Held – discharging the interim care orders and dismissing the proceedings –
(1) Apart from proceedings under the Adoption Act 1976, whatever jurisdiction he might be exercising a judge of the Family Division could not make an order which had the effect of depriving the Secretary of State of his power to remove a child or any other party to proceedings (see para [48 ]).
(2) The functions of the court under the Children Act 1989 and of the Secretary of State under the Immigration Act 1971 and related legislation were, by and large, separate and distinct. The court and the Secretary of State were performing different functions and, necessarily, applying different tests. The court, when exercising its powers under the Children Act 1989 was not entitled to have regard to immigration policy and must be guided by the interests of the child.
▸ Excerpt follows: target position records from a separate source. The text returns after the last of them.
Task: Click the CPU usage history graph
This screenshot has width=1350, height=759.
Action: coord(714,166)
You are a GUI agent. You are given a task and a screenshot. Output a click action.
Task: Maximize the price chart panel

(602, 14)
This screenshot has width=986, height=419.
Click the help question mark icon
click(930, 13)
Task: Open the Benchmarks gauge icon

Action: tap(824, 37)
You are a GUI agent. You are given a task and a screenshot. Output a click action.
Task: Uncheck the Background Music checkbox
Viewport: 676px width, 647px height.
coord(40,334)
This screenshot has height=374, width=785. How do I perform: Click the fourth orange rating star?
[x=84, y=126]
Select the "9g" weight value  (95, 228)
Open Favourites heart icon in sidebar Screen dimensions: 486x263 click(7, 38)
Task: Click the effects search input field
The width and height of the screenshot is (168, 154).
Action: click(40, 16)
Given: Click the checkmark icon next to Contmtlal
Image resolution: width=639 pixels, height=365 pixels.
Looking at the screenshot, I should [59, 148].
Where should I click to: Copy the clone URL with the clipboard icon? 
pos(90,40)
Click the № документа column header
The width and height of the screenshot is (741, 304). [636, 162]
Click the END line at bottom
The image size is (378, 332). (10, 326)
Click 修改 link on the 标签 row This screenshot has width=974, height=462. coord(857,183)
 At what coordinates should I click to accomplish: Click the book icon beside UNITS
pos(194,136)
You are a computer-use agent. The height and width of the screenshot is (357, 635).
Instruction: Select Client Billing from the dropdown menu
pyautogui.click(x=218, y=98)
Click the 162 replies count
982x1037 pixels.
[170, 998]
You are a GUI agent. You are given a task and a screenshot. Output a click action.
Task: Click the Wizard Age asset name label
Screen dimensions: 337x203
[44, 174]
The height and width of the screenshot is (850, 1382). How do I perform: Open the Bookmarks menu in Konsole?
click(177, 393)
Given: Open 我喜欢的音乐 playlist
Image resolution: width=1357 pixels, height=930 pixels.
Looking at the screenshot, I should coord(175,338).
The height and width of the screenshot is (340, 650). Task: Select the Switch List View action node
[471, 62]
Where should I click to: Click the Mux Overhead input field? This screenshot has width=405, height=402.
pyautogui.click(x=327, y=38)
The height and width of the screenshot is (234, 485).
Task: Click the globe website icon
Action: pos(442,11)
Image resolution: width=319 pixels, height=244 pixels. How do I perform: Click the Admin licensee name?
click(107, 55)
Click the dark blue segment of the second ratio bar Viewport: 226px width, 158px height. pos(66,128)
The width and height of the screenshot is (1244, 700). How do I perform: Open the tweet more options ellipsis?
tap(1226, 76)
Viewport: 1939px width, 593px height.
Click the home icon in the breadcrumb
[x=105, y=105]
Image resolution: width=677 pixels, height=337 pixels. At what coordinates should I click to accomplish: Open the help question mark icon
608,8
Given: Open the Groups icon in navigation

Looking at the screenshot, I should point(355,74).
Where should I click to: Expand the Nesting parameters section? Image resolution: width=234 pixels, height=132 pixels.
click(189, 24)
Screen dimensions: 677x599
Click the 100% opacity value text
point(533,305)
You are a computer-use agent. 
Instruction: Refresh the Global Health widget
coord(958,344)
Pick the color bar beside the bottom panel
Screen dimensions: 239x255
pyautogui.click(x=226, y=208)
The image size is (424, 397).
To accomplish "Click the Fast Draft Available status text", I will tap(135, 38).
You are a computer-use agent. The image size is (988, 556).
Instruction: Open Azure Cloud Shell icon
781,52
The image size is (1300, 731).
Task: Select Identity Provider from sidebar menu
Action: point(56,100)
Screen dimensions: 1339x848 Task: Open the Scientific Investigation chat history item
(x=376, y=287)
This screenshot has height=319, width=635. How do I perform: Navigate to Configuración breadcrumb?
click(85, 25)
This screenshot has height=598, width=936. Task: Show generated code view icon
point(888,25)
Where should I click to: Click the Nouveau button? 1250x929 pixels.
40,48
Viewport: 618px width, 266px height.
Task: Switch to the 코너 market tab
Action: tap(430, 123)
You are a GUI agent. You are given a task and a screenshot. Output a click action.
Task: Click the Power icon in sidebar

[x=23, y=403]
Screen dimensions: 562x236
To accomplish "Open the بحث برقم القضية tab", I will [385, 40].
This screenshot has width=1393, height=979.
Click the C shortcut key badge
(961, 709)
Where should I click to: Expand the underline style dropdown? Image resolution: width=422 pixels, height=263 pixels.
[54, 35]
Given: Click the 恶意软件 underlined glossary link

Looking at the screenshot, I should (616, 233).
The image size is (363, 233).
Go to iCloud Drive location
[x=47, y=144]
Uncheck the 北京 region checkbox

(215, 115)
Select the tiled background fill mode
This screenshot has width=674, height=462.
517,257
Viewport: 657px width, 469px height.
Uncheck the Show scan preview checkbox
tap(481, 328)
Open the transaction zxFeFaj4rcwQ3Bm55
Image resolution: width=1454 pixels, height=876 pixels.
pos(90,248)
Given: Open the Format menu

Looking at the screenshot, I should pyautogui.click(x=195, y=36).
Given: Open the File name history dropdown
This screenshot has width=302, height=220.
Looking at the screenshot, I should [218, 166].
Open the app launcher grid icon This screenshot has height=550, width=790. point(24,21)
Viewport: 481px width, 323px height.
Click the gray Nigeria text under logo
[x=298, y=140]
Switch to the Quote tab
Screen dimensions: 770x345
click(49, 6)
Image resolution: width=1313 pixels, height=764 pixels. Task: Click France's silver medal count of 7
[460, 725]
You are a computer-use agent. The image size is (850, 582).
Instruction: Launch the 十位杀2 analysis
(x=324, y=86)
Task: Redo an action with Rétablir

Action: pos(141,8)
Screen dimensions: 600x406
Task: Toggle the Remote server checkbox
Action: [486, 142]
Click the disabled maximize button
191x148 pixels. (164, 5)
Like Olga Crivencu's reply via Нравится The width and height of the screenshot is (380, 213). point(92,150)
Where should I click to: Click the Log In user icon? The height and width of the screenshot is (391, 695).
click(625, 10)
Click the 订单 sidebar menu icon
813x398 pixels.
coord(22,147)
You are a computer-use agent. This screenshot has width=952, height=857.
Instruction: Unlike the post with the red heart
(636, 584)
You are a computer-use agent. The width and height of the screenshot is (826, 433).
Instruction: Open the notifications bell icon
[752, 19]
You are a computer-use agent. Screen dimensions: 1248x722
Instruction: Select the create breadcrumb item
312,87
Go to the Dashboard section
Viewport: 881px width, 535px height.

The Secretary of State did not apply the principle that the child’s interests were paramount, but performed a balancing exercise in which the scales started even (see para [53 ]).
(3) Where Children Act proceedings related to a child who was liable to removal or deportation the jurisdiction should be exercised very sparingly (see para [53 ]).
(4) If, apart from immigration questions, there was no genuine dispute concerning the child, the use of the court’s jurisdiction to attempt to influence the decision of the Home Secretary was an abuse of process (see para [53 ]).
(5) The only task of the court in care proceedings was to assess whether there was some ‘solid advantage’ to the children in continuing the proceedings.
(6) In the present case there was no evidence to show that the children were at real or substantial risk of harm from either parent, who, in the view of the local authority were good and caring parents, devoted to their children. The question of risk to the children arising out of conditions in their country of origin was not a question for the court in care proceedings; it could not be used to seek to prevent a family which came from a foreign country from returning there if that was what they wanted, and could not be used in the instant case. There was no sound evidential basis for the assertion that the parents would be unable to parent effectively if the family were returned to their home country. There was, therefore, no basis for continuation of the proceedings, which were no longer serving any useful or even legitimate purpose and were conferring no benefit on the children. In truth, the parents were seeking to use the court as a means of influencing or attempting to influence the Secretary of State, which was an abuse of process (see paras [54 ], [58 ], [60 ], [61 ], [64 ], [67 ]).